I grew up in a house with no telephone and when we got one we shared it with the neighbours who came regularly to make or receive calls. People who had no phones rang people by appointment or had their family ring them by appointment. There was such a thing as a "person to person call" and that meant you didn't have to pay for the call if the person you wanted to speak to wasn't available. Of course there was no caller display so when the phone rang, there was always that moment of anticipation while you guessed who the caller might be.

In the days of the dial up phone, you had to ring the operator first and ask her (it was usually her) to put you through to the number you required. If the number didn't answer she told you so.

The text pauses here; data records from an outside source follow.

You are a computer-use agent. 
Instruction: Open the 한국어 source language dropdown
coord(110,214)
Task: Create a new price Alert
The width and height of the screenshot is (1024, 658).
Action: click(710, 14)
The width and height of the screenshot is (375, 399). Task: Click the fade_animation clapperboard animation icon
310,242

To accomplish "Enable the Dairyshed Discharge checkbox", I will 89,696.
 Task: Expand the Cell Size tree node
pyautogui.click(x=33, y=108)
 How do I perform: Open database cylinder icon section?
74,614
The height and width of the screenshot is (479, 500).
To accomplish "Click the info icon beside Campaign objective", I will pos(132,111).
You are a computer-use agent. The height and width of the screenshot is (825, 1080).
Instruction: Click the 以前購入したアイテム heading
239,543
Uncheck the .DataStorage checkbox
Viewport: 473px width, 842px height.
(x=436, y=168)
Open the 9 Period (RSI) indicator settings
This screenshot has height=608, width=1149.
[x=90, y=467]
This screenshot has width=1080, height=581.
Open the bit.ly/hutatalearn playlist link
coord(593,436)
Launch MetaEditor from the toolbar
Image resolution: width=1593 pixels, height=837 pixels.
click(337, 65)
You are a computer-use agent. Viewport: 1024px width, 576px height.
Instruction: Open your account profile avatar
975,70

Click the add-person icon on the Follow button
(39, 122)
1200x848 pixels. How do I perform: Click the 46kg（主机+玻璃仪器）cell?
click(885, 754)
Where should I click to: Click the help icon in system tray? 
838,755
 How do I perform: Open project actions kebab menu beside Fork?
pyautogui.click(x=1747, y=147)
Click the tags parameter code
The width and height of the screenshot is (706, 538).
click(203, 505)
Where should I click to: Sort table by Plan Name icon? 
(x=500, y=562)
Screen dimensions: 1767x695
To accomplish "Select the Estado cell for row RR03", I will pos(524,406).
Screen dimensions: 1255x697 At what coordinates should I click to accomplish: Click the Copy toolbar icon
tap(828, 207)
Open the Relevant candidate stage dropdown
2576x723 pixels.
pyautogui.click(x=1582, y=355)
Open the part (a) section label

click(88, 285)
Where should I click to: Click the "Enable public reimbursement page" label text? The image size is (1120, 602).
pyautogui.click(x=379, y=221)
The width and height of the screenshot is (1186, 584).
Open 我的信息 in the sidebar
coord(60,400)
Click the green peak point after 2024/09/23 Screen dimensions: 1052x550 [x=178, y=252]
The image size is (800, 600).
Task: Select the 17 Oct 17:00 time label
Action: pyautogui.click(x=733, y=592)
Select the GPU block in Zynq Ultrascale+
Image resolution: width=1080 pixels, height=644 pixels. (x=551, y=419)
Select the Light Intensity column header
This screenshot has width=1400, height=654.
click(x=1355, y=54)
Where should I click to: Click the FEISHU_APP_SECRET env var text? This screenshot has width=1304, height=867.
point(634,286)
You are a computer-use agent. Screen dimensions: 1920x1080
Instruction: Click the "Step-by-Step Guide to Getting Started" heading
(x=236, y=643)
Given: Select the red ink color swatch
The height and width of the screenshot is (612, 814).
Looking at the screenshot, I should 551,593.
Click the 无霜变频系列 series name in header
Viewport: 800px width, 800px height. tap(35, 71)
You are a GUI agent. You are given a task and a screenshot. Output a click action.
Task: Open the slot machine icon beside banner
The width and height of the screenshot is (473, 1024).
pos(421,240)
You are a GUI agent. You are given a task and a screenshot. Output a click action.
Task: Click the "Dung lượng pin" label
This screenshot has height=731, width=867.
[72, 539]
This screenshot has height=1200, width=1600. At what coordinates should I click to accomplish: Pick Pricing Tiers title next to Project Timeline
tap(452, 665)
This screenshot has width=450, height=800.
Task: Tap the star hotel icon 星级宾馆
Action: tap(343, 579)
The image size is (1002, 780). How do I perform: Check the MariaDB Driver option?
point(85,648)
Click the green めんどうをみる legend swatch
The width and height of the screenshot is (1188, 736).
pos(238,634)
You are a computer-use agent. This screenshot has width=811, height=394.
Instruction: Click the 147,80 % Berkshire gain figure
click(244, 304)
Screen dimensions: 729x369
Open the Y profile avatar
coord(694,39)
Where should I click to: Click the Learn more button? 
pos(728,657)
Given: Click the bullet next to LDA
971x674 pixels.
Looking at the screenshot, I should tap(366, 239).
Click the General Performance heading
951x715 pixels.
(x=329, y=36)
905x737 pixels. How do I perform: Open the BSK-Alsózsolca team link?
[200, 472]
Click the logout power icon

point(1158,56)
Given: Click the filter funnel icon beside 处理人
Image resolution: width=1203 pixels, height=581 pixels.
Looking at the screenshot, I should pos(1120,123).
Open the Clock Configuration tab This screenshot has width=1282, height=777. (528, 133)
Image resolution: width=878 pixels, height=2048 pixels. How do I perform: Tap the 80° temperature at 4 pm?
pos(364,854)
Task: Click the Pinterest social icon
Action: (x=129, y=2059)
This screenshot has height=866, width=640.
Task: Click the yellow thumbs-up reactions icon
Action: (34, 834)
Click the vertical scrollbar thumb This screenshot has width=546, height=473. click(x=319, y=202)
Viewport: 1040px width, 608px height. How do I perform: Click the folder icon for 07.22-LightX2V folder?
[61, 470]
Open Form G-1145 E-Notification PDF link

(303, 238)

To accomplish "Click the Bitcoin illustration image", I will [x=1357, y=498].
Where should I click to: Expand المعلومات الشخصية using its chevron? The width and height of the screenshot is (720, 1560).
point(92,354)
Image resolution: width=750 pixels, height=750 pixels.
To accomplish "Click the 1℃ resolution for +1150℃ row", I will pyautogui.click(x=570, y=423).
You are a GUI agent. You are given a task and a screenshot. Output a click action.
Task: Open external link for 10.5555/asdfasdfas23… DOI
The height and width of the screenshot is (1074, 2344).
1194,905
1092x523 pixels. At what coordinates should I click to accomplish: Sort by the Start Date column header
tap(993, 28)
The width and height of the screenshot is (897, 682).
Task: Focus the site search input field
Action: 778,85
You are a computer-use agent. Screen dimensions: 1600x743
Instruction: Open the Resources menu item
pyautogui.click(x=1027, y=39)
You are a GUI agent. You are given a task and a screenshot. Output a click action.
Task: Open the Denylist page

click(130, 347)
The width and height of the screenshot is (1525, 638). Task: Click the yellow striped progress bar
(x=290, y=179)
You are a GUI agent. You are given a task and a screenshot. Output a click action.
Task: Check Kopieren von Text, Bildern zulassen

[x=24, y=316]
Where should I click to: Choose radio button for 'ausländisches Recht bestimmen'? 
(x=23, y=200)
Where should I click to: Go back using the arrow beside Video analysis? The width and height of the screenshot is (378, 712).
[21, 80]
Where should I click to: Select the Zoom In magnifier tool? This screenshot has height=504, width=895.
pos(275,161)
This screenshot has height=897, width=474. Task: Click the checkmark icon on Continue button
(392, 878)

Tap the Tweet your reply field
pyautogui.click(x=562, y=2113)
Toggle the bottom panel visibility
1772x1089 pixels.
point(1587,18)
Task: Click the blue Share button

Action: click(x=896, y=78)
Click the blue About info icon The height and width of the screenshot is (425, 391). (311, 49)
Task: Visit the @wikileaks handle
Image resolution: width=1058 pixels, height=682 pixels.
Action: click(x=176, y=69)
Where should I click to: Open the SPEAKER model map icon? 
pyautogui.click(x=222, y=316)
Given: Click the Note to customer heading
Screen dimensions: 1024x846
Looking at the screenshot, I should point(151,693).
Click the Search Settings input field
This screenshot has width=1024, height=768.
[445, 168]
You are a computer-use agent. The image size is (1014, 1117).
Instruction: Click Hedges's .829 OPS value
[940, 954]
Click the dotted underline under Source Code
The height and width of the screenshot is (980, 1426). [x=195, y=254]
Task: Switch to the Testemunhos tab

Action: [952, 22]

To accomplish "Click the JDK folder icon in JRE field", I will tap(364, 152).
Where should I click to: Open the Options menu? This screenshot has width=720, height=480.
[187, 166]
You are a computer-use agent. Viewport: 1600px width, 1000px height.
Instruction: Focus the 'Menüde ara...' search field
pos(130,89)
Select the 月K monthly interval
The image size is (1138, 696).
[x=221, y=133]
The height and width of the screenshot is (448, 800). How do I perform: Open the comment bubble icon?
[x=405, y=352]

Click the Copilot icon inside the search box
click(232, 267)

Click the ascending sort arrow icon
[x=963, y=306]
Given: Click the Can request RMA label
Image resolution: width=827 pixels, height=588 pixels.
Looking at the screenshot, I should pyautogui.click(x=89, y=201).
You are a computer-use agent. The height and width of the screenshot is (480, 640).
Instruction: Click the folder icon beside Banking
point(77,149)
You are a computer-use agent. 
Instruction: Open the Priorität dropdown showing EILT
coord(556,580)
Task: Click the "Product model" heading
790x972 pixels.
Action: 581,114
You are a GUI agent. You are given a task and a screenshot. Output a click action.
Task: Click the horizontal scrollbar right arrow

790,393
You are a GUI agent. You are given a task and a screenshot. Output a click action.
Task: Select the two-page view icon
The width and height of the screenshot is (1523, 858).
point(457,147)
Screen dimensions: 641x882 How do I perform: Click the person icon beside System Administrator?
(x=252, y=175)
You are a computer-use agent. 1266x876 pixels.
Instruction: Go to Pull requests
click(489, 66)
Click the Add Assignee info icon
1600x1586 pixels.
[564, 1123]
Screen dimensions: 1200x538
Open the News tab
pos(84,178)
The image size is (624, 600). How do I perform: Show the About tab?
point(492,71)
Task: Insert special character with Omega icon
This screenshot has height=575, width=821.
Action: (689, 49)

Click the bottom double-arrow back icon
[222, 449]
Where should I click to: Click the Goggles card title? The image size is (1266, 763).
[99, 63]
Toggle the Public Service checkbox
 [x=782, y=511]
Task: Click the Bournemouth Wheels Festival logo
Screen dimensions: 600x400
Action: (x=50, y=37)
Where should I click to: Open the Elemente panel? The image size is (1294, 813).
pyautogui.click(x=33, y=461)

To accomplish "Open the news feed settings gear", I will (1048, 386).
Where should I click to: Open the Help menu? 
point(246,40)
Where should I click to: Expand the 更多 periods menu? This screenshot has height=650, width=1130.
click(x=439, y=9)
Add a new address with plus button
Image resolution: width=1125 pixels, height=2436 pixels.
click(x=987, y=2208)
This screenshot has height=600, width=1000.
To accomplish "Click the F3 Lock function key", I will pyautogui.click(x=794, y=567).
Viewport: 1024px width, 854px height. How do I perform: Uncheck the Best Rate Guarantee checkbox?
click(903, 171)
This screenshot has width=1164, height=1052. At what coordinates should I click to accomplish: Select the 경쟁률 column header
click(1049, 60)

A phone that you could carry around with you and could receive calls while not attached to a land line was as remote and fascinating to us as the carrier pigeons our forefathers used.

Future generations will see our smart phones in a museum and will wonder what we thought was so smart about them.


Killarney 1947

From the archive of the Capuchin Annuals, John MacCormack and his brother in Killarney.


Lovely Day for a Run; April 8 2017

I was enjoying an interesting stroll in the park with my weekend visitors when I spotted some activity around the Dandy Lodge. David Twomey who is usually developing the absolutely lovely 1916 commemorative garden was moving a table into position, not far from what was obviously a finishing line. David is also a marathon runner so I was putting two and two together when I saw Chris Grayson. As blog followers well know Chris is a super photographer whose images often grace these pages. He is also a marathon runner. I had never actually met Chris in person until Saturday April 8 2017 and the meeting was as pleasant as it was unexpected. Here is the story in pictures.

Mary Cogan and Chris Grayson

David Twomey with the winners of the half marathon

Supporters patiently waiting for the first finishers of the marathon.

Vincent O'Leary finishing another great race on home turf.